Pour sa compréhension des phénomènes, l'esprit humain aspire à des
explications simples en termes d'effets créés par des causes
«extérieures» . En fait, ce n'est jamais vraiment possible en
météorologie. Pour en revenir aux dépressions,
on voudrait, pour une explication facile, que
le rail soit piloté de «l'extérieur» . On voudrait pouvoir dire que le rail
est comme-ci parce que l'océan est plus chaud (voir fig. 34);
ou comme ça parce que le pôle
est plus froid; ou encore, pour être à la mode, parce qu'on est x temps
après (ou avant) un épisode El Niño ou autre vaste anomalie lente.

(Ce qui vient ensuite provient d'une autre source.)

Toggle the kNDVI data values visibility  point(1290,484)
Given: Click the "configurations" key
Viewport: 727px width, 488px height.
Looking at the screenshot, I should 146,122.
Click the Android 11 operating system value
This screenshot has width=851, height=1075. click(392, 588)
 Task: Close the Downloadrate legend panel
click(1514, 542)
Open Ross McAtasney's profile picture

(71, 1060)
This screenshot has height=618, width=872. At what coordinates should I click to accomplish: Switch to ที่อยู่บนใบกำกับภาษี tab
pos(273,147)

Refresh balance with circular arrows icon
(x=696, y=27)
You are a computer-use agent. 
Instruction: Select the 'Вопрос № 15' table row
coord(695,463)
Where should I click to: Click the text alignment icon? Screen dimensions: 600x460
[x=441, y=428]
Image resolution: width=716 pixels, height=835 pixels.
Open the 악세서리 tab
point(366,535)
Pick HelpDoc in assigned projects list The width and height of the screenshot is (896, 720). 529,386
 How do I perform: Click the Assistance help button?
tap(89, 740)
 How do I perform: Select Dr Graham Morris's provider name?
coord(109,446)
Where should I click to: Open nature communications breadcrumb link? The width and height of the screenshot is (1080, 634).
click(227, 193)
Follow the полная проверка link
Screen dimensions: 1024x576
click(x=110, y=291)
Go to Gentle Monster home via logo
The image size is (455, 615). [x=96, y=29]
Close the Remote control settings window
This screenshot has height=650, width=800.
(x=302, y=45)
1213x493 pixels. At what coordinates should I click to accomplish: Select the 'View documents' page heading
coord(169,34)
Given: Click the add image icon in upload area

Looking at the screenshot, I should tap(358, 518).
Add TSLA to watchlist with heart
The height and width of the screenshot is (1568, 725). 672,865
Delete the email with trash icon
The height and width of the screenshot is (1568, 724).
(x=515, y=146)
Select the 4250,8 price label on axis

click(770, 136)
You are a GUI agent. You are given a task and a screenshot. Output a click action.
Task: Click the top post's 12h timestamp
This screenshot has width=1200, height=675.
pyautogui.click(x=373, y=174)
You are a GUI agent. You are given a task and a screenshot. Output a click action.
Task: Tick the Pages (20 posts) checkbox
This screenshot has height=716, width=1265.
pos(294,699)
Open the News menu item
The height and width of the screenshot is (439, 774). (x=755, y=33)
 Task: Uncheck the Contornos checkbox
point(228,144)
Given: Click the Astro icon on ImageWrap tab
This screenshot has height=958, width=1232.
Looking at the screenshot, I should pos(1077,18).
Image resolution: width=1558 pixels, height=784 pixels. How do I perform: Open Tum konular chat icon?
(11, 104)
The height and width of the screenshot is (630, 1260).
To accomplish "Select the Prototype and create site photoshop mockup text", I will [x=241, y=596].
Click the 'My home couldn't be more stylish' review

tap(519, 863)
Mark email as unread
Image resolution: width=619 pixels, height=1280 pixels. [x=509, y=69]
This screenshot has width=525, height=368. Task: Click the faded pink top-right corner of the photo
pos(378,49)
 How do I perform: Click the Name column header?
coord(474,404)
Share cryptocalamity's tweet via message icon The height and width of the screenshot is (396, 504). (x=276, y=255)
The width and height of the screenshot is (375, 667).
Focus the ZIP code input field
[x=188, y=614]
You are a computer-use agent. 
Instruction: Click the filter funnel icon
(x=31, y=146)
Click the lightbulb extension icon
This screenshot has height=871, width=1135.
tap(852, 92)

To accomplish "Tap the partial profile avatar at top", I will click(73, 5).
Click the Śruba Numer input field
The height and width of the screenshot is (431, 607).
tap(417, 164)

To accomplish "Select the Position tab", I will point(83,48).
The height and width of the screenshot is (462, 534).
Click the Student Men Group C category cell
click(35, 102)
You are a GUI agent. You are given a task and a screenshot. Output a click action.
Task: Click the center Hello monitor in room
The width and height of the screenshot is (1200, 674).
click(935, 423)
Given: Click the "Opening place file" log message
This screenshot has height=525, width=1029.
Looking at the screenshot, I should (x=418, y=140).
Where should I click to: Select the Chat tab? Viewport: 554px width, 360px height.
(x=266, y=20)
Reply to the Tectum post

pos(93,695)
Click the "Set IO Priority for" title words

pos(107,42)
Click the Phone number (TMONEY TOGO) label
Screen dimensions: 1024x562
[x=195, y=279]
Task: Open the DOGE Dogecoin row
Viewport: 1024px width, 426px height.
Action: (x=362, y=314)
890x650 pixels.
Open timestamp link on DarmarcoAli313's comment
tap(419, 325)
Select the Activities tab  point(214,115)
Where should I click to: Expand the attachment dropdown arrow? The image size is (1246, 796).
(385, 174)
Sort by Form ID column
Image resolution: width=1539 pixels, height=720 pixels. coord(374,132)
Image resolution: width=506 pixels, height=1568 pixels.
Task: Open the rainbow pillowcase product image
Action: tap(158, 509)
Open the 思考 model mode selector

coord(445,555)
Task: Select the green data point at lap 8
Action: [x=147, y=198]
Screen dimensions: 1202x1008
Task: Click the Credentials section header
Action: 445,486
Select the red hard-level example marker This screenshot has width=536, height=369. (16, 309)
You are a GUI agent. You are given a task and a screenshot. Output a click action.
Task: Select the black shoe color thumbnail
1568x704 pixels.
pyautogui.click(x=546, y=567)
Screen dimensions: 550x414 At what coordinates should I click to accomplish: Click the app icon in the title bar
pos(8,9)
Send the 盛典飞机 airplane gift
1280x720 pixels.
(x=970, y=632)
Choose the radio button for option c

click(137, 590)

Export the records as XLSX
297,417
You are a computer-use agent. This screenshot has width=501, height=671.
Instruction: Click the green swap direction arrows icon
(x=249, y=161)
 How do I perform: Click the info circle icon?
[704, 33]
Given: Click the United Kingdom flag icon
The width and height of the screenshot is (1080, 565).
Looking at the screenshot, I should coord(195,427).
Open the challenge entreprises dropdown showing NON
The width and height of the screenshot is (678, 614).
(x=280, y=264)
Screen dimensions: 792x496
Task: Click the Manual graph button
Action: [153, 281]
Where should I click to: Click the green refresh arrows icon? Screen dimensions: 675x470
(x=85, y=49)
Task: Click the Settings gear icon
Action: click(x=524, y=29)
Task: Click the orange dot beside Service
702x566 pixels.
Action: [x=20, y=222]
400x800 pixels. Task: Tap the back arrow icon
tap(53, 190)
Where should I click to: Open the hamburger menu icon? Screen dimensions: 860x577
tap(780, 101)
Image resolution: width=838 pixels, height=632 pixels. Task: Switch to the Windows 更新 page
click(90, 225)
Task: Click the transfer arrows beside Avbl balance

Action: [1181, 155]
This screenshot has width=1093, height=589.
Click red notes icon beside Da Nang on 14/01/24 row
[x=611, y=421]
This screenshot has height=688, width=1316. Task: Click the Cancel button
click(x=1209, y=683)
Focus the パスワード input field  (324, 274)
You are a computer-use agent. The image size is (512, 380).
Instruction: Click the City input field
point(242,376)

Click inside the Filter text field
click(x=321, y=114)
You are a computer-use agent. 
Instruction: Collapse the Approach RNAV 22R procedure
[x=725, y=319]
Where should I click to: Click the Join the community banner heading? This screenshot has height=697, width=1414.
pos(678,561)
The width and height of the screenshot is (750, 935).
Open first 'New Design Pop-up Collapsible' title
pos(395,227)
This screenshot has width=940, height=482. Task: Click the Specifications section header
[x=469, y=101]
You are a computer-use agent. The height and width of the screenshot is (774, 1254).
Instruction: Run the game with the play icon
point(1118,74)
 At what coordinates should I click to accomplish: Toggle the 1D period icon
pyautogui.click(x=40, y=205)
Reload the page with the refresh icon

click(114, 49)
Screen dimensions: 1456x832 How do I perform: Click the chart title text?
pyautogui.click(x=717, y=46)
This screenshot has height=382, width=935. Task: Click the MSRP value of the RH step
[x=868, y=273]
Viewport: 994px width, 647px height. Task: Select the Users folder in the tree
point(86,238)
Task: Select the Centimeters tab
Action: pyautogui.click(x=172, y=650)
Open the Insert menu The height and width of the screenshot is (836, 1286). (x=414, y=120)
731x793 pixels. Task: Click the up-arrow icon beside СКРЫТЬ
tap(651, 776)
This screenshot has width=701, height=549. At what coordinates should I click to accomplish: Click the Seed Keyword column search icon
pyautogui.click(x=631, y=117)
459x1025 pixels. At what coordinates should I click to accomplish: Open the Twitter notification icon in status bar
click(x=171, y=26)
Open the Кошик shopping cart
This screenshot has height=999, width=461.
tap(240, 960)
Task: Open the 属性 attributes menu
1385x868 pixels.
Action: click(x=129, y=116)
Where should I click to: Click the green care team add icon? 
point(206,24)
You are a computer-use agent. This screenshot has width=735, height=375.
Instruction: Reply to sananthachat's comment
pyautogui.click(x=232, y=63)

Sans doute des paramètres extérieurs
interviennent-ils pour une part dans l'explication de l'intensité du rail,
voire sa position,
mais ce n'est pas l'essentiel. L'essentiel est que, si le rail oriente et
détermine la force de chaque dépression, celles-ci, en retour, déforment,
déplacent, cassent ou allongent le rail. Elles restituent alors une partie
de l'énergie qu'elles avaient puisée lors de leur développement.
Le rail tient les dépressions et
les dépressions tiennent le rail. En jargon, on parle d'interaction
non-linéaire entre ces structures.
Cette propriété s'appelle la variabilité d'un système dynamique.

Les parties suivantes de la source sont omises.